しかし「即興性」ばかりを説いたところで、そこには「教材への深い理解」だったり「教員の資質能力」だったりと、改善には時間がかかる部分もあり、若手教員が増えつつある現状では、「工学的アプローチ」によって「授業の型を学ぶ」という視点も忘れてはならないなとも考えています。結局、有体に言えば「両輪を回していく」ということなのでしょう。
僕は常々「教師のパフォーマンスを最大化するためには」ということを考えています。教育という複雑な営みをしていくためには、教師一人一人のパフォーマンスを高めていくことが必要不可欠だからです。教育崩壊と言われている現状ではなおさらでしょう。しかし、まえがきにも書いた通り、現状の教育現場は忙しさの極みとも言われており、なり手もどんどん減少しています。日々の授業さえ、前日に教科書を確認する程度しか教材研究ができない教師に「学習評価」を適切に運用することを望むのはかなり酷なことなのです。
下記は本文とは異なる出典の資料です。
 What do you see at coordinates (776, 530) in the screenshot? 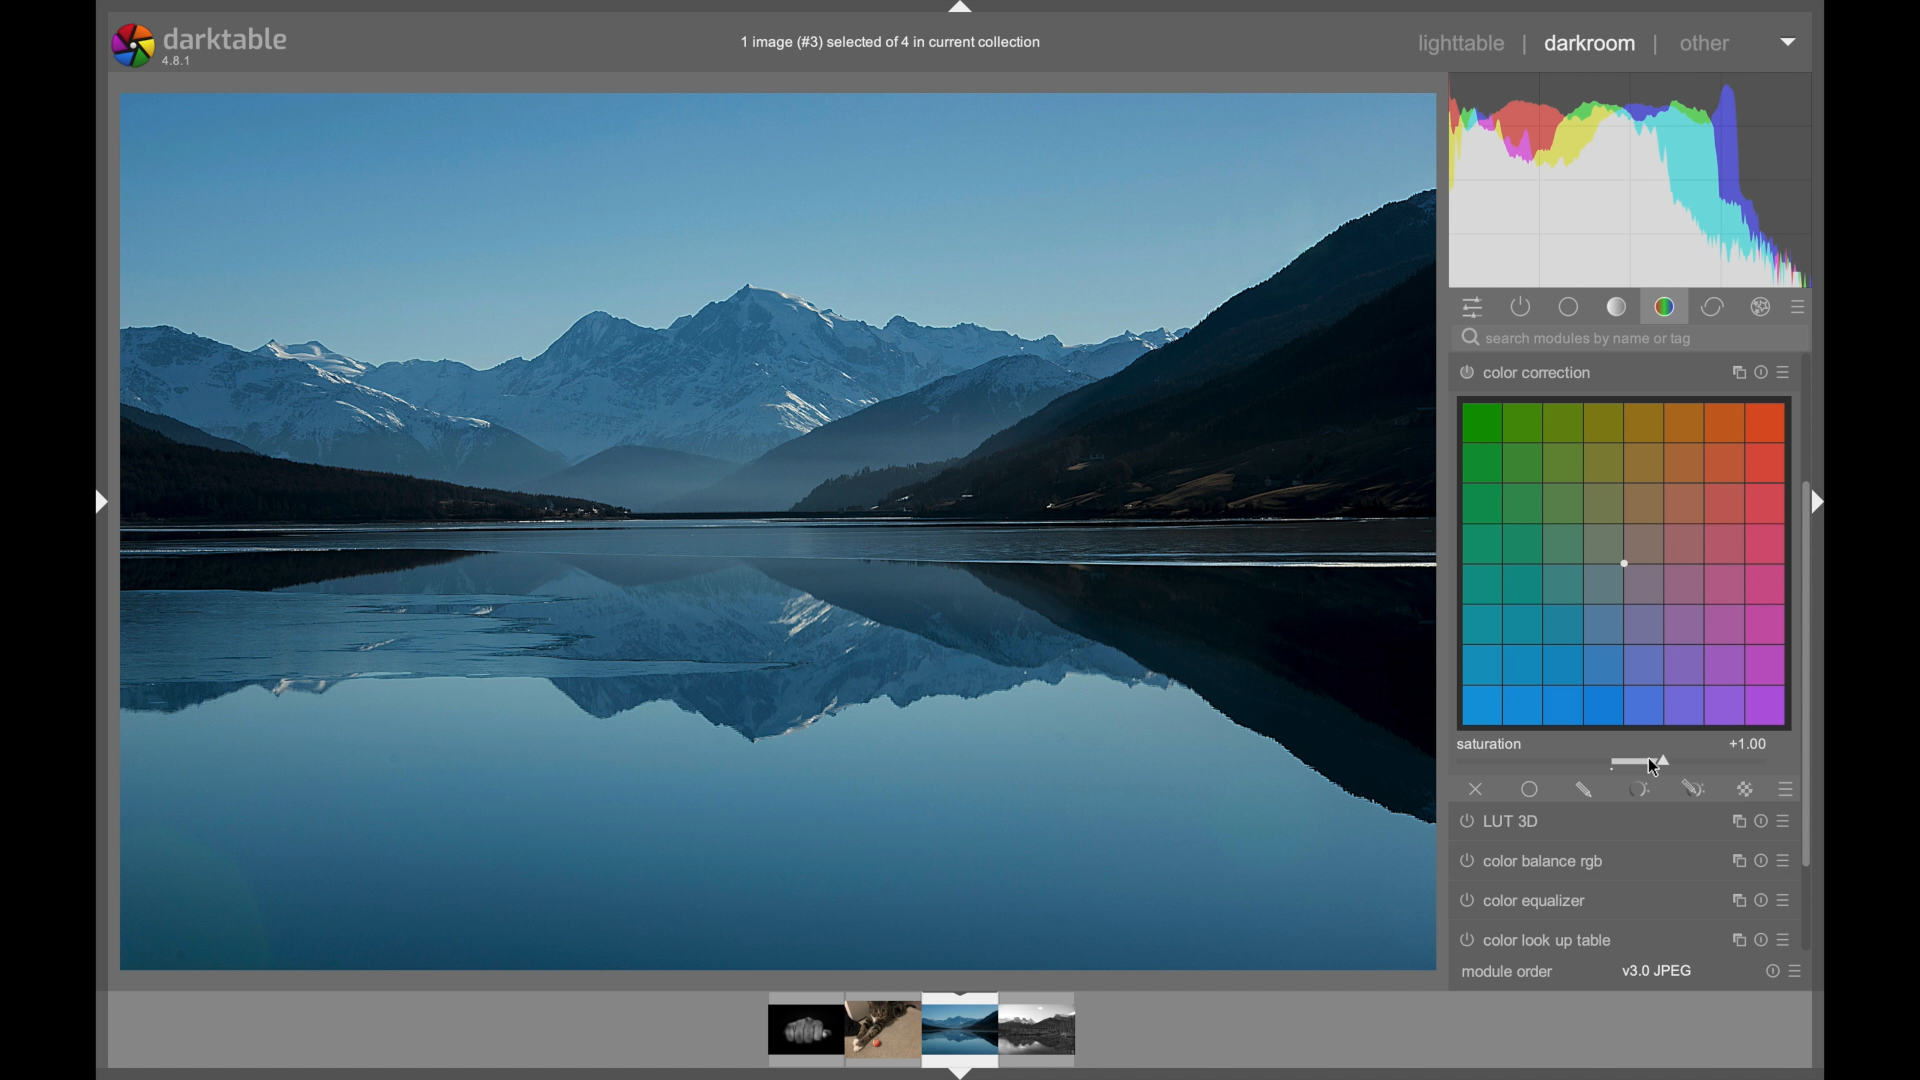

それでも、我々は教師をしていく以上、学習評価からは逃れることはできません。仮に通知表は無くせても、指導要録は無くせません。さらに、子どもたちの「学びの現状」をとらえないと、それこそ「子ども不在」の授業になってしまいます。「指導と評価の一体化」とは、本来、「指導の質的向上」という文脈で語られるべきなのです。それならば、少しでも「有益な方法で」学習評価ができないものか。そういうことを日々考えながら実践している、一人の教員が考えたことを本書には書きました。
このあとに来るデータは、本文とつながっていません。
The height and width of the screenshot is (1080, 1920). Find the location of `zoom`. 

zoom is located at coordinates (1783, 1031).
最後に、本書をはじめ、過去の著作でもお世話になった東洋館出版社の編集者である北山さんにはお礼を申し上げないといけません。「あとがき」では通常、お世話になった方々へのお礼を述べるという常識を知らないくらいに本を読まなかった僕が、これだけ本を読んで、執筆ができるようになったのは、北山さんが僕の送る原稿を、いつも「おもしろいです」と言ってくれていたからです。北山さんの励ましなしには、僕は執筆をすることはできなかったと思います。「読んでくれる人がいる」というのは執筆における最大のモチベーションでした。いつも「最初の読者」であった北山さん、これからもよろしくお願いします。